The Civil Service Sports Council (CSSC) was targeted by hackers in or before February 2010 and they stole names, addresses, National Insurance numbers and dates of birth of tens of thousands of members.

These included everyone from civil servants and public sector workers to postmen and BT staff, with some also having their debit card details and employment information taken.

Officials at the club were alerted after the hackers attempted to defraud the central government and the data being used to do so was traced back to the CSSC.

However, despite members of the public being put at risk from identity theft and the police launching a lengthy investigation, affected members were not notified.

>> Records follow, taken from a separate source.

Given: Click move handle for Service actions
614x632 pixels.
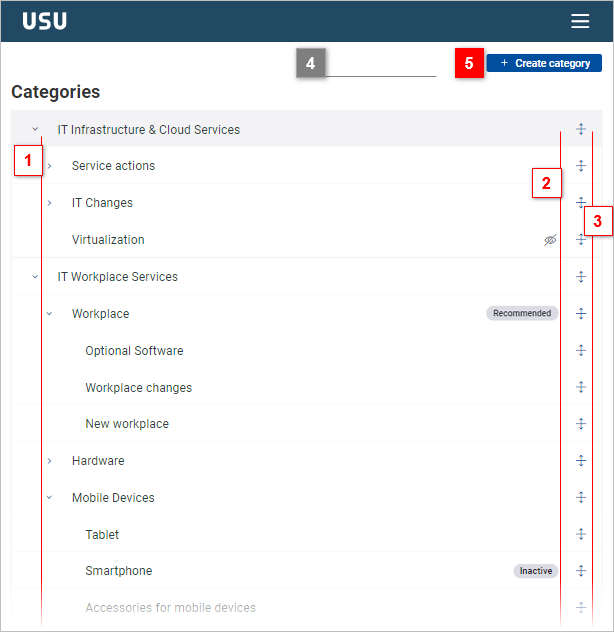Looking at the screenshot, I should pos(581,166).
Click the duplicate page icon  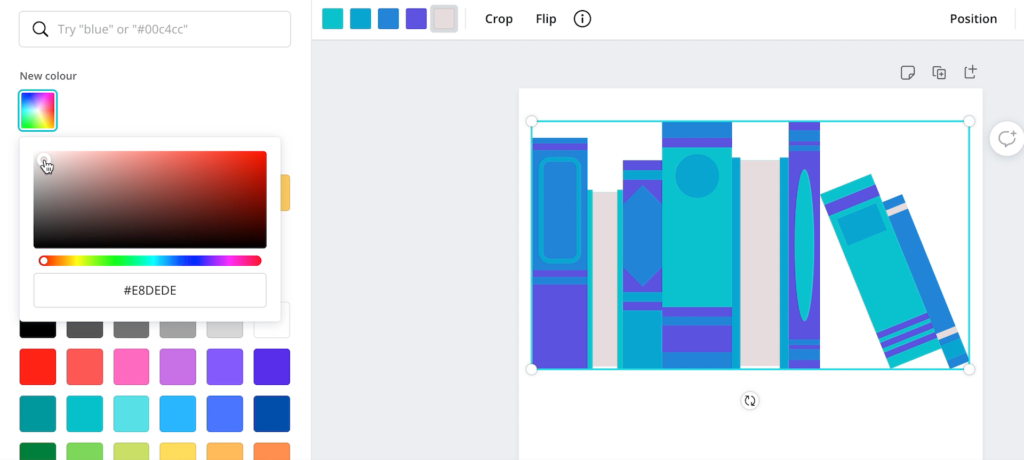(938, 73)
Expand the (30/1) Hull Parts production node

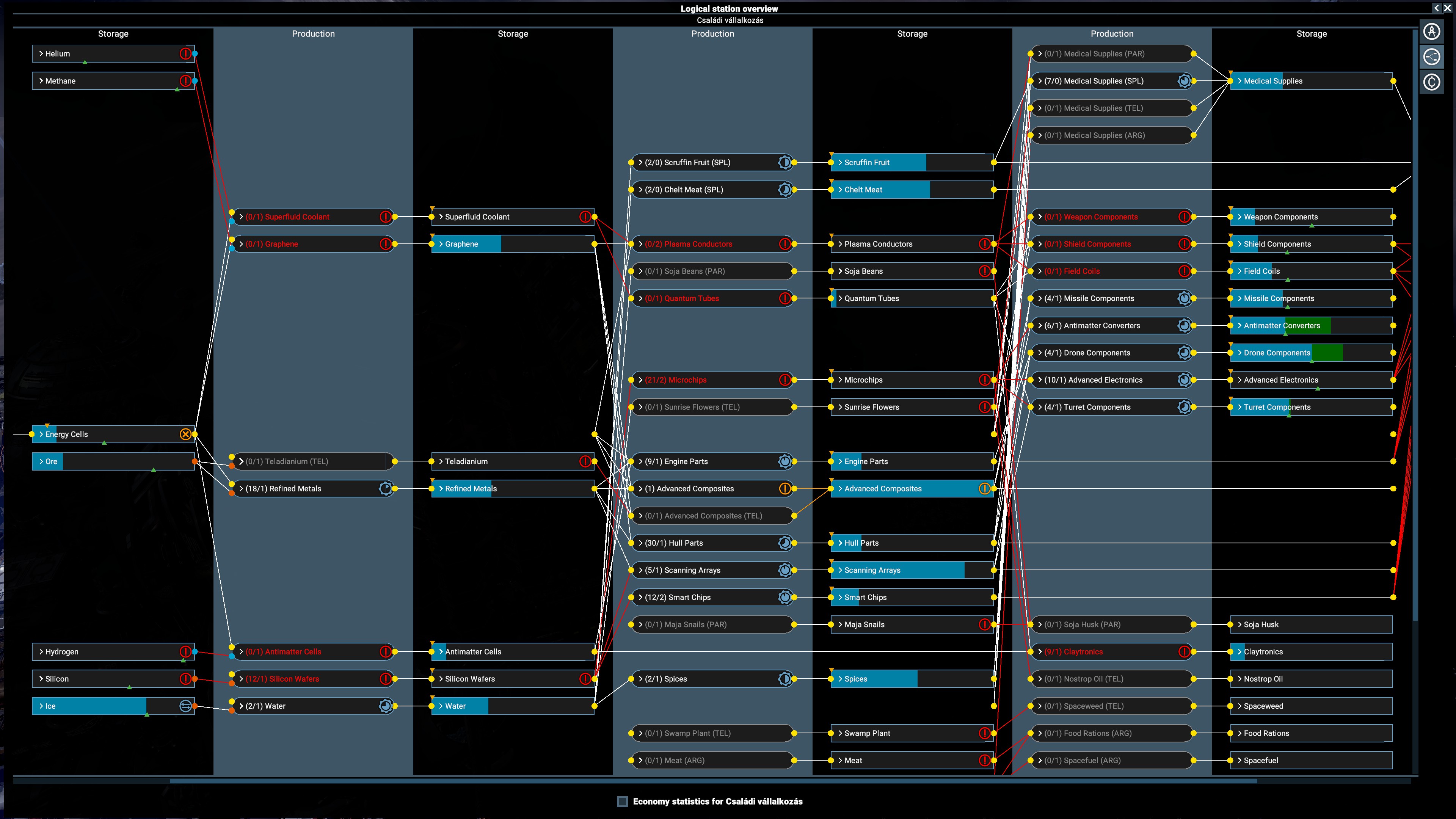tap(640, 543)
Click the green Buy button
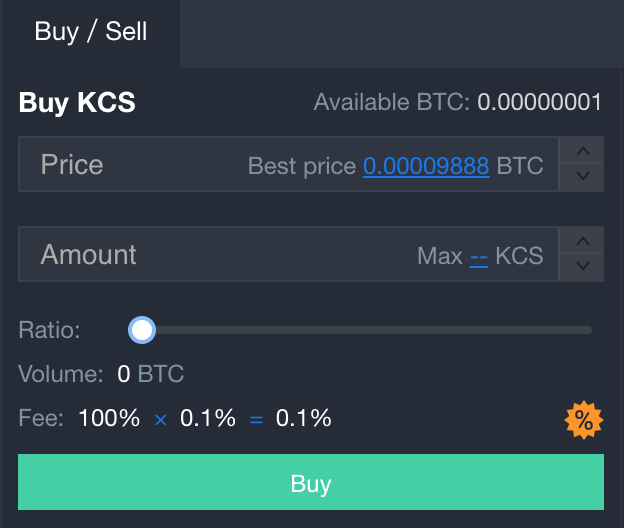 click(311, 482)
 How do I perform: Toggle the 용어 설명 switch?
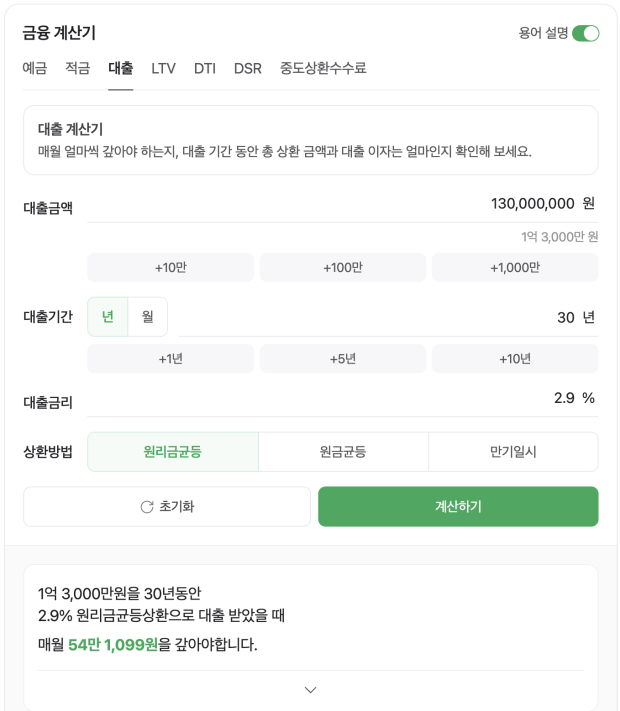[585, 33]
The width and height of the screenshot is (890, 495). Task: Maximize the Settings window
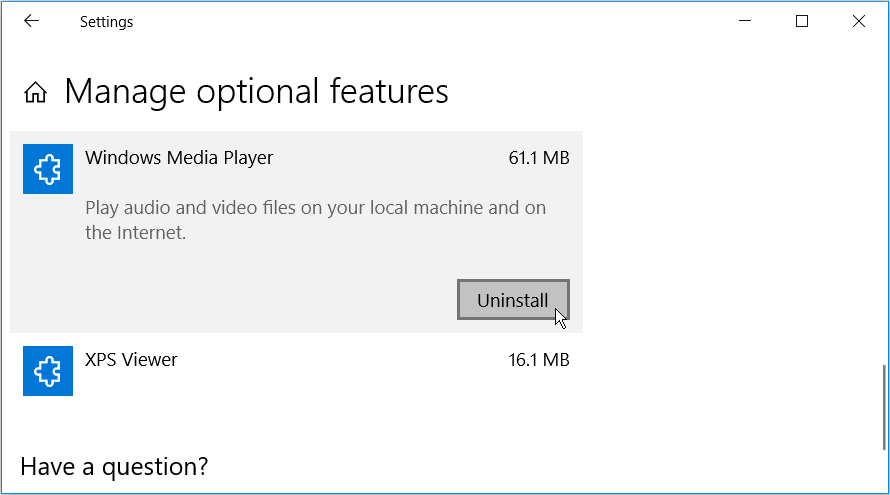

Indeed, a letter only went out to warn past or present CSSC members they had had their details compromised on November 23rd 2012.

"We took the advice of the relevant authorities which was that no purpose was served by notifying members at that time," the club has said in a statement.

It has apologised and insisted data security has been significantly tightened since 2010.

However, although the CSSC said it does not think anyone suffered actual identity theft as a result of the attack, one unnamed person who received a letter told the Daily Telegraph a fraudulent benefit claim had been made in their name.

Others expressed their anger and the PCS union representing civil servants told the newspaper: "We’re very concerned about what sports club members have been told and that it appears to have taken so long."

No details have been revealed as to who the hackers might have been, but it demonstrates the potential usefulness of outsourcing services such as document management and storage to a third-party to increase security.

Technical director at Sourcefire Dominic Storey recently warned that such focused attacks are on the rise, striking organisations of all shapes and sizes.